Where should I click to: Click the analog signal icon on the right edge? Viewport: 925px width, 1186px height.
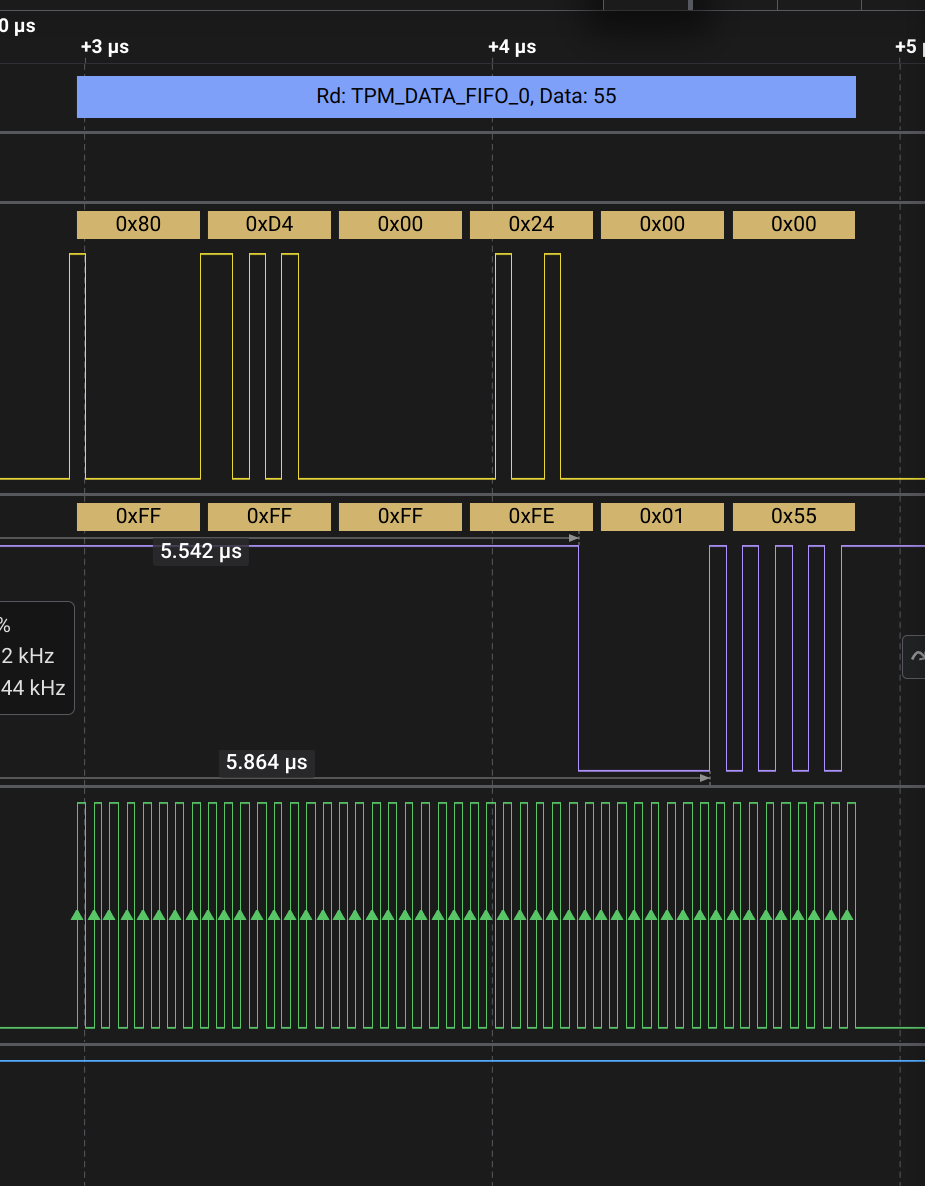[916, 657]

...

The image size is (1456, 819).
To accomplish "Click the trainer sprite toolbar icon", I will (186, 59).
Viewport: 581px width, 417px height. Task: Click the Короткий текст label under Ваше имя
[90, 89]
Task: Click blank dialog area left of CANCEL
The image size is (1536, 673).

#### WORK INSTRUCTION
In the entries above, find the line with "Viewport: 581px width, 417px" and the line with "The image size is (1536, 673).", then restate word for word both of them and every line between, with nothing more.

#### COMPLETED EXERCISE
Viewport: 581px width, 417px height. Task: Click the Короткий текст label under Ваше имя
[90, 89]
Task: Click blank dialog area left of CANCEL
The image size is (1536, 673).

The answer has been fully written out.